This work was done as part of INF-553 (Foundations and Applications of Data Mining) coursework at USC
• Implemented SON and Apriori algorithms for finding pairs of movies that are frequently (that is, greater than a certain support threshold) rated together by users. This was built using Python, and on top of Apache Spark framework. Extended the implementation further to find frequent triples, quadruples, and so on.
• I used three different datasets, ranging from very small to very large.
• Case1 calculates the combinations of frequent movies and Case2 calculates the combinations of frequent users.
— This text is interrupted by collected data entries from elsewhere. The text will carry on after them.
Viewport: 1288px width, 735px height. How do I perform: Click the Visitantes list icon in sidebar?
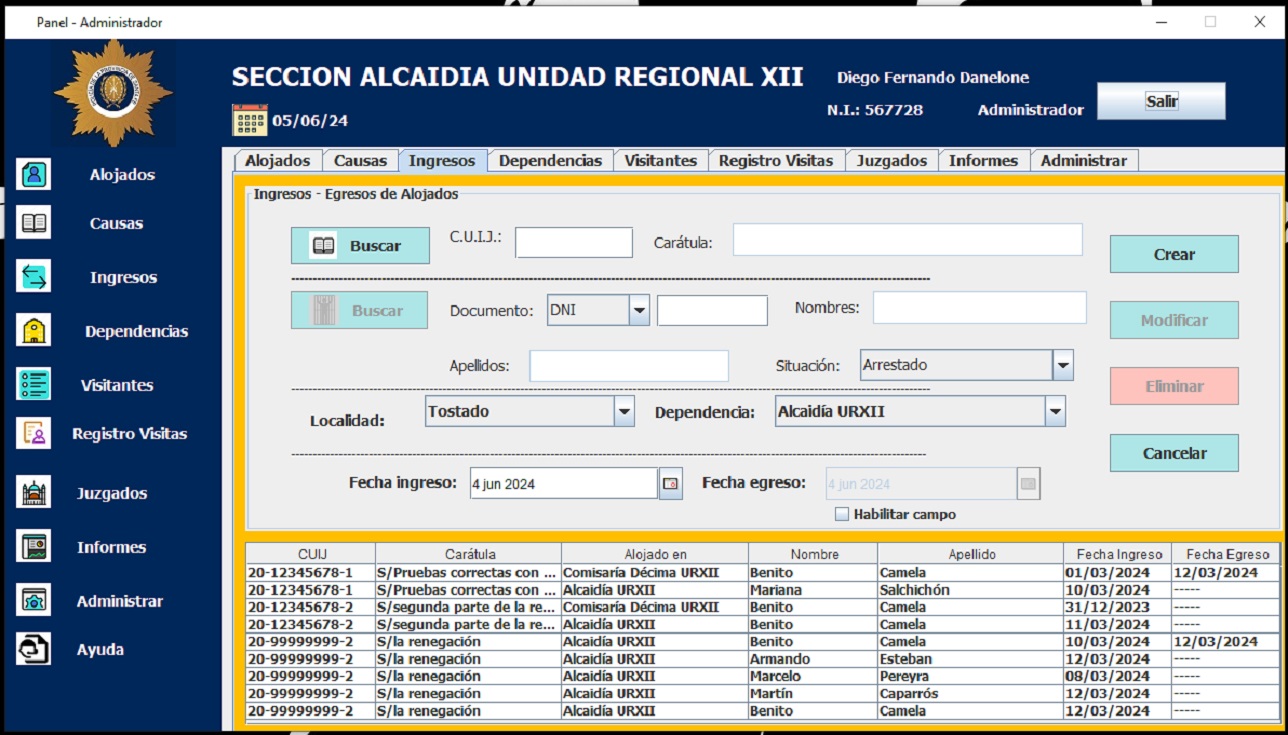tap(34, 385)
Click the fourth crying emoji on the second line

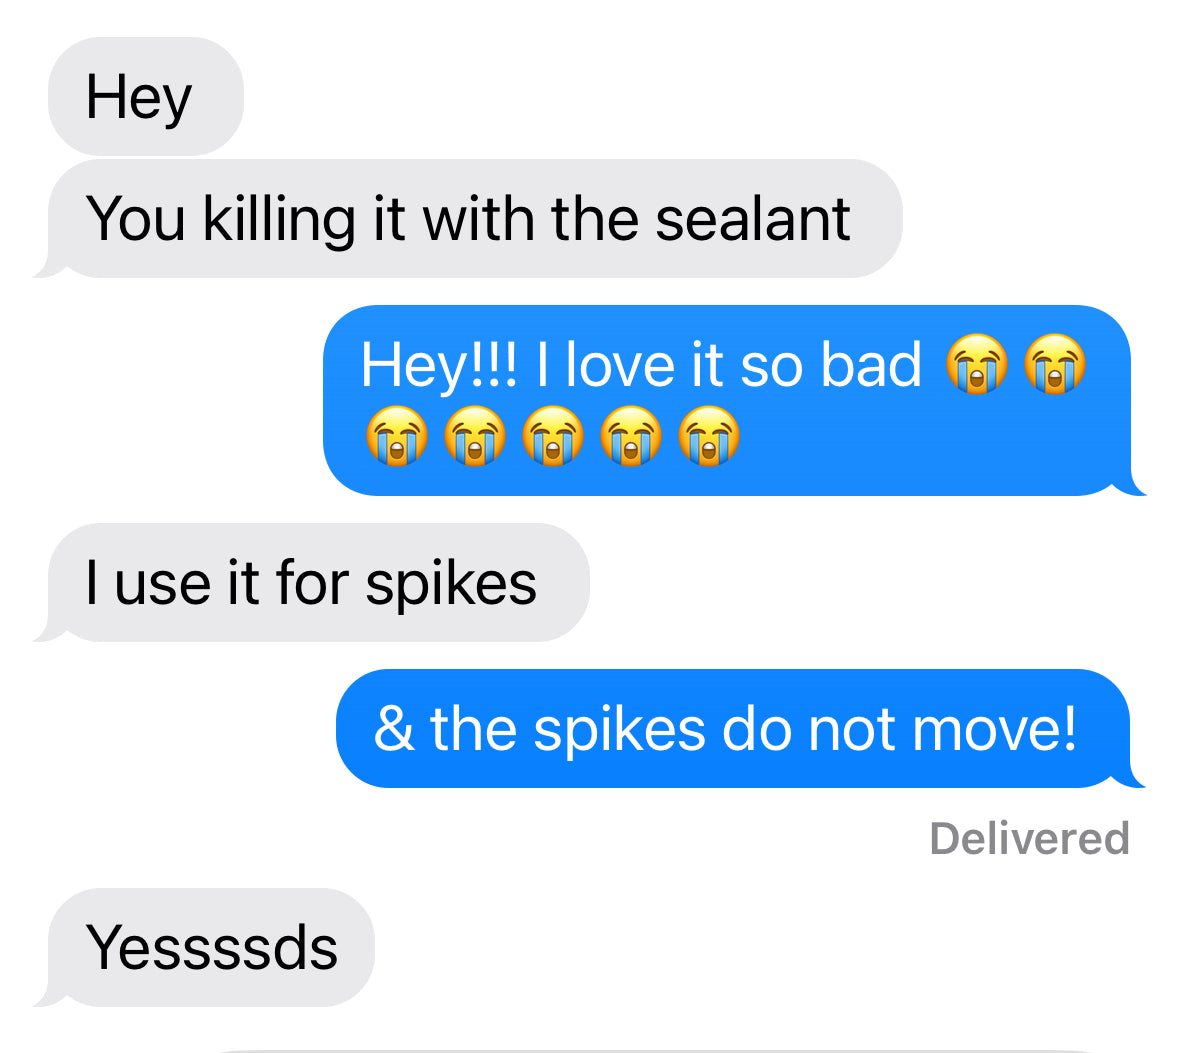point(631,437)
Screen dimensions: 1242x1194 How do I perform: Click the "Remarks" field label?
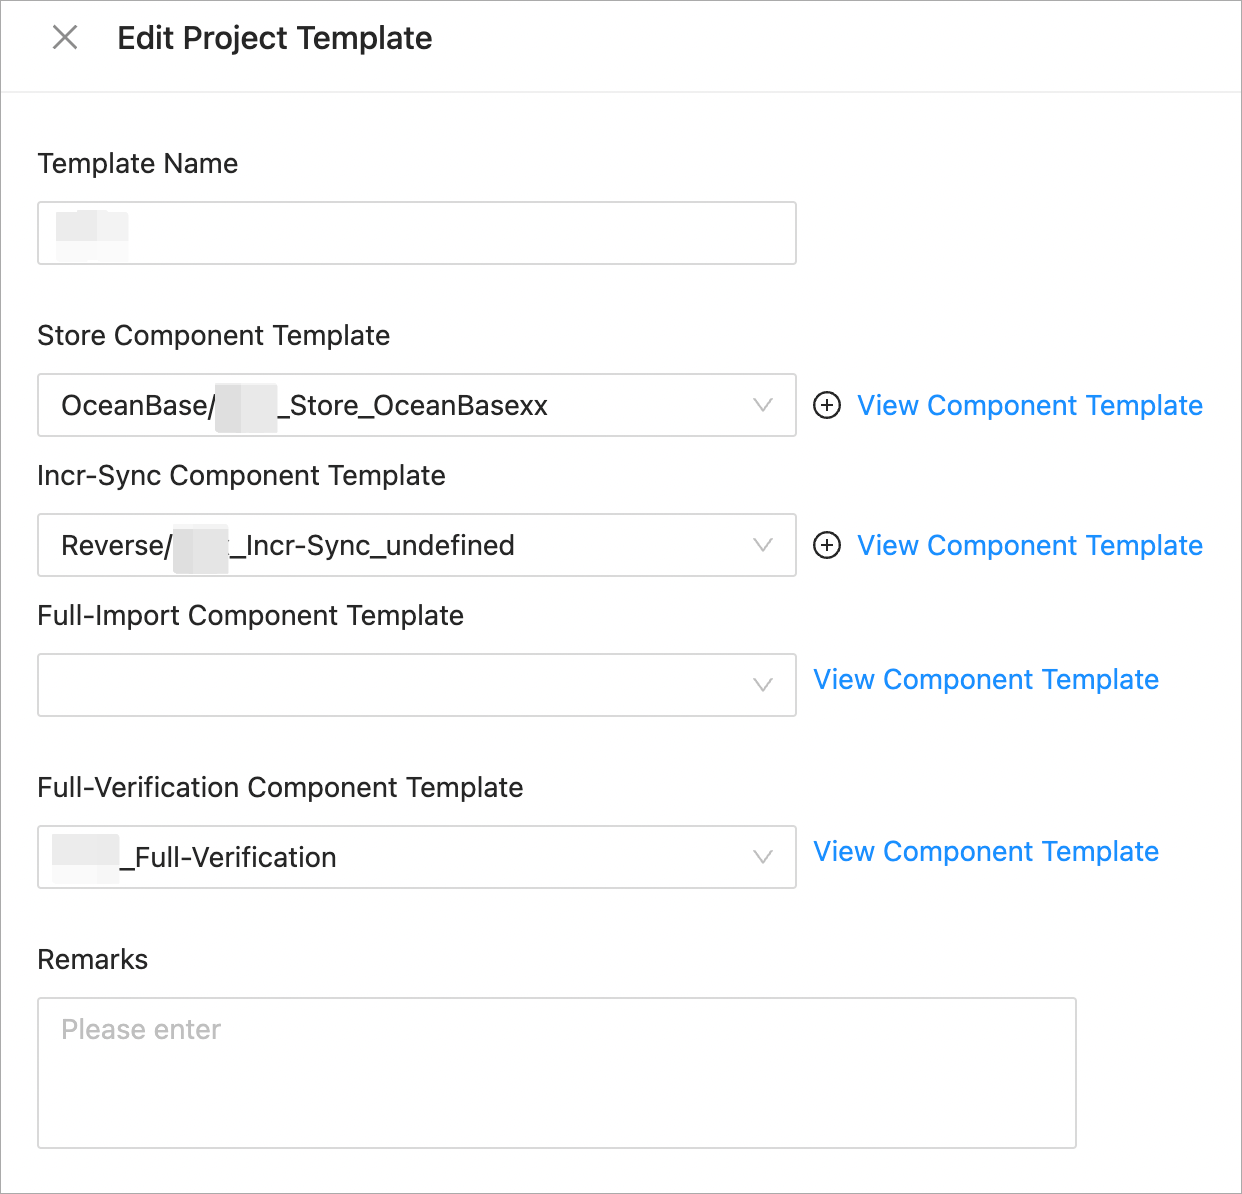click(x=93, y=960)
Environment requirements- I have used Python 2.7 and Spark 2.2.1 to complete this assignment
Command to execute the program-
$SPARK_HOME/bin/spark-submit Nupur_Shukla_SON.py case_number input_csv_file support
Example: $SPARK_HOME/bin/spark-submit Nupur_Shukla_SON.py 1 Data/Small1.csv 4
This command will generate an output file in the directory from where the command is run. The format of the output file name will be “Nupur_Shukla_SON_.case-.txt”. For instance, for the above command, output file name will be - Nupur_Shukla_SON_Small1.case1-4.txt
Note: Case number can only be either 1 or 2, for any other cases the program won’t run as expected.
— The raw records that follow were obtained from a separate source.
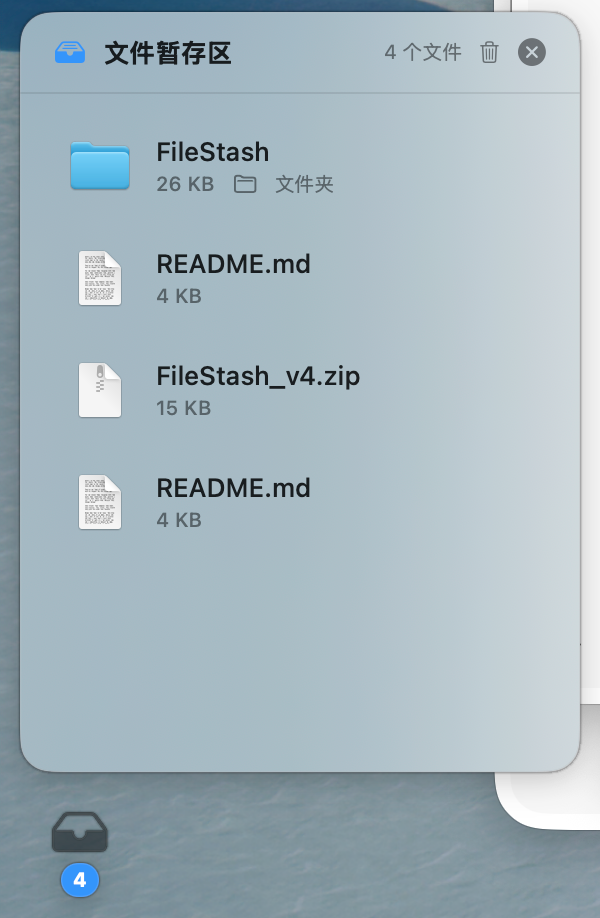The width and height of the screenshot is (600, 918).
Task: Select the FileStash_v4.zip file name
Action: 258,376
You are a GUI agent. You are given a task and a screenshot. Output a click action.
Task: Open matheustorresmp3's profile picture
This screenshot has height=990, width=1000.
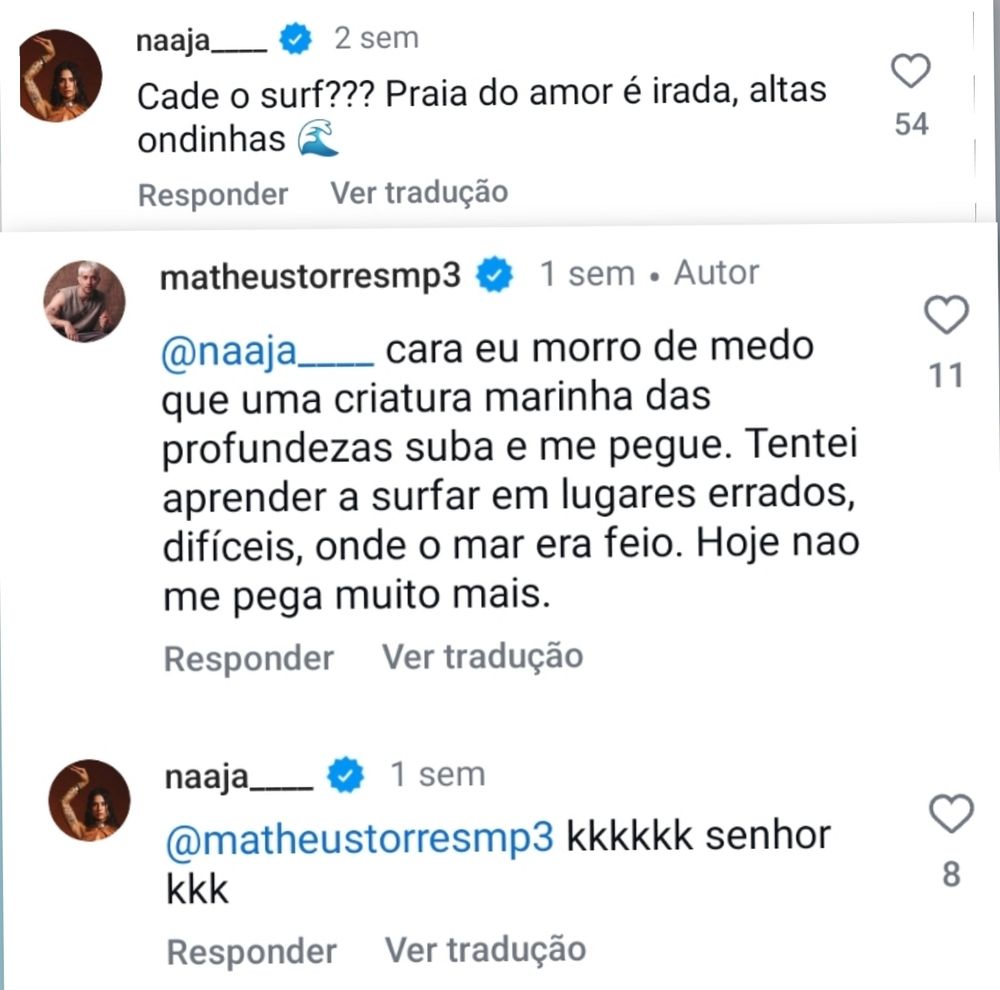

Note: Paths can be relative to current directory or absolute.
Note: There should NOT be any spaces in the file path or file name
Approach used to implement the program- In this program I have implemented 2 algorithms – SON and Apriori. According to SON algorithm, the input baskets gets partitioned into chunks. In phase 1, for each chunk I have implemented Apriori algorithm to find (local) frequent itemsets of all sizes. This is done by generating singletons candidates (C1), filtering them to form frequent singletons (L1) and then generating candidate pairs from L1, filtering them to form frequent pairs (L2) and then C3 -> L3 -> C4 and so on...until there are no more candidate itemsets. In the second phase of SON, again the input baskets get partitioned into chunks, and in each chunk, I count the occurrences of all of the candidate frequent itemsets (of all sizes) found in Phase 1. The reduce phase adds up all the counts, and filters out only the ones that are equal to or above the support threshold, thus giving out (global) frequent itemsets.
Dataset 1
Case1
$SPARK_HOME/bin/spark-submit Solution/Nupur_Shukla_SON.py 1 Data/Small2.csv 3
Output file: Nupur_Shukla_SON_Small2.case1-3.txt
Case2
$SPARK_HOME/bin/spark-submit Solution/Nupur_Shukla_SON.py 2 Data/Small2.csv 5
Output file: Nupur_Shukla_SON_Small2.case2-5.txt
Dataset 2
The dataset can be downloaded from https://grouplens.org/datasets/movielens/ : ml-latest-small.zip
Case1
$SPARK_HOME/bin/spark-submit Solution/Nupur_Shukla_SON.py 1 ml-latest-small/ratings.csv 120
Output file: Nupur_Shukla_SON_MovieLens.Small.case1-120.txt
Execution Time : 6 sec
$SPARK_HOME/bin/spark-submit Solution/Nupur_Shukla_SON.py 1 ml-latest-small/ratings.csv 150
Output file: Nupur_Shukla_SON_MovieLens.Small.case1-150.txt
Execution Time : 5 sec
Case2
$SPARK_HOME/bin/spark-submit Solution/Nupur_Shukla_SON.py 2 ml-latest-small/ratings.csv 180
Output file: Nupur_Shukla_SON_MovieLens.Small.case2-180.txt
Execution Time : 24 sec
$SPARK_HOME/bin/spark-submit Solution/Nupur_Shukla_SON.py 2 ml-latest-small/ratings.csv 200
Output file: Nupur_Shukla_SON_MovieLens.Small.case2-200.txt
Execution Time : 19 sec
Dataset 3
The dataset can be downloaded from https://grouplens.org/datasets/movielens/ : ml-20m.zip
Case1
$SPARK_HOME/bin/spark-submit Solution/Nupur_Shukla_SON.py 1 ml-20m/ratings.csv 30000
Output file: Nupur_Shukla_SON_MovieLens.Big.case1-30000.txt
Execution Time : 114 sec
$SPARK_HOME/bin/spark-submit Solution/Nupur_Shukla_SON.py 1 ml-20m/ratings.csv 35000
Output file: Nupur_Shukla_SON_MovieLens.Big.case1-35000.txt
Execution Time : 85 sec
Case2
$SPARK_HOME/bin/spark-submit Solution/Nupur_Shukla_SON.py 2 ml-20m/ratings.csv 2800
Output file: Nupur_Shukla_SON_MovieLens.Big.case2-2800.txt
Execution Time : 75 sec
$SPARK_HOME/bin/spark-submit Solution/Nupur_Shukla_SON.py 2 ml-20m/ratings.csv 3000
Output file: Nupur_Shukla_SON_MovieLens.Big.case2-3000.txt
Execution Time : 73 sec